TEXT PASSAGE START
Synopsis

Keywords: Magnets (B0), Screening, Passive shielding

Passive shielding is a feasible approach to constrain the strong magnetic fluxes in ultrahigh field MRI superconducting magnets. However, an in-depth investigation of the passive shielding design is not well discussed in the literature and notably lacks nonlinear optimization design/analysis methods for this practice. This work developed a computation algorithm for passive shielding design, which uses an integral operation with nonlinear iteration. An exemplification for shielding a 9.4T whole-body MRI superconducting magnet showed the significant advantages of the proposed method over commercial packages. The optimized passive shielding scheme will be used in our future magnet engineering projects.

Introduction

Although it is very attractive to use active shielding on magnetic resonance imaging (MRI) superconducting magnets due to the magnetic field stability, magnet mobility, infrastructure construction, etc., passive shielding is still a good choice when the magnetic field strength is close to the superconducting limit, such as ultra-high field MRI [1]. Nearly all the existing 9.4T whole-body MRI superconducting magnets are passively shielded, which is also true for the 10.5T MRI superconducting magnet at the University of Minnesota [2]. The Iseult 11.75T MRI superconducting magnet applied a bold scheme of active shielding after carefully evaluating the stray field extent and the integral project cost [3]. To operate these superconducting systems safely, the 10.5T magnet runs at 3.0K to elevate the current margin, typically at the 4.2K liquid helium temperature of those 9.4T ones. The 11.75T magnet uses the dilution cooler to reduce the temperature further to 1.8K. Active shielding at the ultrahigh field will significantly increase the cryogenic volume and superconducting wire usage, and add risks to the critical performance and stress of magnet coils. Therefore, studying passive shielding for ultrahigh MRI is essential for future development.

Methods

An integral method was developed for the magnetization computation of ferromagnetic materials, and an iterative algorithm was proposed for the nonlinear solution convergence. With the Gauss theorem, the classical magnetization equation is expressed as Eq. (1) [4].$$\phi=-\frac{1}{4\pi}\int_{S'}\frac{\triangledown\phi\cdot{dS'}}{|r-r'|}+\frac{1}{4\pi}\int_{V'}\frac{div(\triangledown\phi)}{|r-r'|}dV'$$where φ is the scalar potential, S' is the integral surface, r is the observation point, r' is the source point, div is the divergence operation, and V' is the integral volume.
TEXT PASSAGE END
DATA SECTION START
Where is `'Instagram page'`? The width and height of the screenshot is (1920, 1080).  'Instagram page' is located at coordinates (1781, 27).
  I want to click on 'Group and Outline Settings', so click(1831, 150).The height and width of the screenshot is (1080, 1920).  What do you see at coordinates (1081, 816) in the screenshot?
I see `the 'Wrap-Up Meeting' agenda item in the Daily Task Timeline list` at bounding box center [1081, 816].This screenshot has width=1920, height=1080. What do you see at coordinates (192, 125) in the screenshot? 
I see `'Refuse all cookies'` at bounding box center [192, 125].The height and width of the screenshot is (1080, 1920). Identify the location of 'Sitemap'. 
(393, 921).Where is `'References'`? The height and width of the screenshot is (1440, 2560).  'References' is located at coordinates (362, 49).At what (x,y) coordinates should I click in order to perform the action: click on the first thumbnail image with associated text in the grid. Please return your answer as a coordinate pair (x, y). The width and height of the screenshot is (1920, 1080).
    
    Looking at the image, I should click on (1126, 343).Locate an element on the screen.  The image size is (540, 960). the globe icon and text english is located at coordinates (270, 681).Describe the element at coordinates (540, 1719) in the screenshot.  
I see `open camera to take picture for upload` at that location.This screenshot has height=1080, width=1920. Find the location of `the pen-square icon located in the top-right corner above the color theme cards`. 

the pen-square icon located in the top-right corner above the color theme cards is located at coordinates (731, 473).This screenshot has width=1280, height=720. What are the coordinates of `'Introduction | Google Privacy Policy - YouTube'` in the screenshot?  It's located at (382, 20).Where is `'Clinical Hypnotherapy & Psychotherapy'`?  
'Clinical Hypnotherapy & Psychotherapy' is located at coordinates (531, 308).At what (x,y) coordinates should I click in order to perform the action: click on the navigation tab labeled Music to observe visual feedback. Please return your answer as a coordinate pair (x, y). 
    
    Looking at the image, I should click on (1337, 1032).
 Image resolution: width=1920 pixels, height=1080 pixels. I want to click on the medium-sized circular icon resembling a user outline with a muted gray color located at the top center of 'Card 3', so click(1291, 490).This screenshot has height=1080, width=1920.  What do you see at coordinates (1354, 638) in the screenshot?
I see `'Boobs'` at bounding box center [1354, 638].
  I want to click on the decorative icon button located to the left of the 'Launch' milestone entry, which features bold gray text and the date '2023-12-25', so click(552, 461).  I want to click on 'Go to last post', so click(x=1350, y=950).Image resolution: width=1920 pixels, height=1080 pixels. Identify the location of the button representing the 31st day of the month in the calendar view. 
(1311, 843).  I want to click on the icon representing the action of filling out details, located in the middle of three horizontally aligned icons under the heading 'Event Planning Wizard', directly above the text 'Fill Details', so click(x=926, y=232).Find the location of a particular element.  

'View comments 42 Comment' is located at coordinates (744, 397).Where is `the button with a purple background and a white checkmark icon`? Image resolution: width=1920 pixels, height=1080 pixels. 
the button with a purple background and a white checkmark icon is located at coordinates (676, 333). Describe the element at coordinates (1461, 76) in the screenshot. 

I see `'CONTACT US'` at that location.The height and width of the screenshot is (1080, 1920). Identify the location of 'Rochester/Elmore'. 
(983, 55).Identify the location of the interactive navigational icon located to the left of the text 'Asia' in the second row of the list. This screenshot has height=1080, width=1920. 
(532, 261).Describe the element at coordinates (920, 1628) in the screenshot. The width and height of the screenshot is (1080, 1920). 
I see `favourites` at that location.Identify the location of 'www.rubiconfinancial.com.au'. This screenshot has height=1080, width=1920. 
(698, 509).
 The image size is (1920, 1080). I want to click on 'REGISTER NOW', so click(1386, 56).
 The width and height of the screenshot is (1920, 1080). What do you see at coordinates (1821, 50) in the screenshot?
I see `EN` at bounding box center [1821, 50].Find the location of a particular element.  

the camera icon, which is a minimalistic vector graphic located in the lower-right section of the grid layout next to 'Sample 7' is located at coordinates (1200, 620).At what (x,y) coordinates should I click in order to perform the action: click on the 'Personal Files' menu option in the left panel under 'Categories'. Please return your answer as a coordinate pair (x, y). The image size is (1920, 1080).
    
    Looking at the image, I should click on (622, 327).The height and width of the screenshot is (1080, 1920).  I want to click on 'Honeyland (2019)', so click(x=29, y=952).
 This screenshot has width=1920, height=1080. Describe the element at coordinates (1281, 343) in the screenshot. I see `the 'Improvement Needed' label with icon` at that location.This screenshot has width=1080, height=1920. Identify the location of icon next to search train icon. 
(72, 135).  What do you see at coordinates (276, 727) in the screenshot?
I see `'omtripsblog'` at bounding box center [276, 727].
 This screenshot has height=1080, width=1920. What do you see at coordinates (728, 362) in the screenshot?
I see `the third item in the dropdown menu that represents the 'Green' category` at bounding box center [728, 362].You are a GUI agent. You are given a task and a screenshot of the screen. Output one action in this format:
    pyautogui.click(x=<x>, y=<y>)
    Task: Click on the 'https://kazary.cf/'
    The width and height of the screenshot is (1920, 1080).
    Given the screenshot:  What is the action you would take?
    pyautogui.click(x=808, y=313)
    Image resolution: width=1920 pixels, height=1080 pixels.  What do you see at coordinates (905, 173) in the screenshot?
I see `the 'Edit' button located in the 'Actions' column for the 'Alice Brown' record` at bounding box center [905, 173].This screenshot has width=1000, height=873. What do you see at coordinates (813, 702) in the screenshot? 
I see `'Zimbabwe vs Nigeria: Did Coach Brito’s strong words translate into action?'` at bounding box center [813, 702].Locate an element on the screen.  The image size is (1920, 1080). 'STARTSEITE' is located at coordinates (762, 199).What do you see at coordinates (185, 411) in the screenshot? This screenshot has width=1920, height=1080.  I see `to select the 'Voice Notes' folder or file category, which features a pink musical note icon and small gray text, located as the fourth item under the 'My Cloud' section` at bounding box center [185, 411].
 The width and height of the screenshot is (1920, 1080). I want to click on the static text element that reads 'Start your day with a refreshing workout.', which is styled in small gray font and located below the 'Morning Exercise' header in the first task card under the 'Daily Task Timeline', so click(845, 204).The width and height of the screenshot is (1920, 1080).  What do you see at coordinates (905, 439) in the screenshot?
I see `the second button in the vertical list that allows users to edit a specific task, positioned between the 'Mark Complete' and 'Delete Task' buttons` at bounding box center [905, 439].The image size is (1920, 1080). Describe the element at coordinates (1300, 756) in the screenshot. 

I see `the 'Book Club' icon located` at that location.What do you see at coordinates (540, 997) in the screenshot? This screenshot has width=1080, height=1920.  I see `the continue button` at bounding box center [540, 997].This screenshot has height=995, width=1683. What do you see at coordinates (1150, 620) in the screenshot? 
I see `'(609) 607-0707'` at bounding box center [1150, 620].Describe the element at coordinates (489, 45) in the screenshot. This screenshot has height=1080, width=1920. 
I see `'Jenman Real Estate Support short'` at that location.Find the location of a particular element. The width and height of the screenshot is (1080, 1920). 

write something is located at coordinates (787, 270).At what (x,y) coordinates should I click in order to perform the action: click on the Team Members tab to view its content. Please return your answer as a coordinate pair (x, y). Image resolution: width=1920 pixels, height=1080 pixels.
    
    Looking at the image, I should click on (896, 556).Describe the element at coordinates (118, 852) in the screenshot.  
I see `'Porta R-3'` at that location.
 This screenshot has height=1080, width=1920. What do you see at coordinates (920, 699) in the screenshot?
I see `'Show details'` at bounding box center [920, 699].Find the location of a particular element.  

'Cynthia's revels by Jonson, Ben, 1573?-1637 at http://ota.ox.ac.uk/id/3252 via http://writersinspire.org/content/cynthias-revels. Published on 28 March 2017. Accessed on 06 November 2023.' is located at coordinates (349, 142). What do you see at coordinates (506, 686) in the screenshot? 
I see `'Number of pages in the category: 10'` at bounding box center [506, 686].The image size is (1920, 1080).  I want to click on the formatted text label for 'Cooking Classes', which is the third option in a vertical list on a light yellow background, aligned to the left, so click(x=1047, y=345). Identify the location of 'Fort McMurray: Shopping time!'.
DATA SECTION END
YOUR TASK
Continue the MRI passive shielding text from the sentence that defines the terms of Eq. (1).

ANSWER TO THIS PROBLEM
Here the singularity problem can be avoided by targeting the observation point at the barycenter of the tetrahedral element. A nonlinear relationship between the magnetic field and the magnetization makes it troublesome to seek the solution by matrix inversion. We applied an iterative operation to address the nonlinear calculation problem, and the core algorithms are expressed in Eq. (2).$${\bf H}=-\triangledown{\bf \phi}\scriptsize i$$$${\bf M}=f({\bf H})$$$${\bf \chi}=\bf M/H$$$${\bf Z=A\chi}-eye(n)$$$${\bf \phi}{\scriptsize i+1}={\bf \phi}{\scriptsize i}/2-{\bf Z^{-1}\phi}{\scriptsize 0}/2$$$$e=\sum({\bf Z\phi}{\scriptsize i+1}+{\bf \phi}{\scriptsize 0})^2$$where H is the magnetic field intensity, M is the magnetization intensity, f() indicates the nonlinear function relationship between H and M, χ is the relative permeability, A is the transform matrix calculated by Eq. (1), eye(n) is a unit matrix, Z is the coefficient matrix of φ, φ₀ is the source scalar potential, i is the iterative quantity, and e is the iterative error used to estimate the convergence process.
A passive shielding exemplification was proposed for a designed 9.4T whole-body MRI superconducting magnet. The iron shield house dimension with integral elements is illustrated in Fig. l. The engineering construction of the passive shielding structure and complete 9.4T MRI system integration is under preparation [5].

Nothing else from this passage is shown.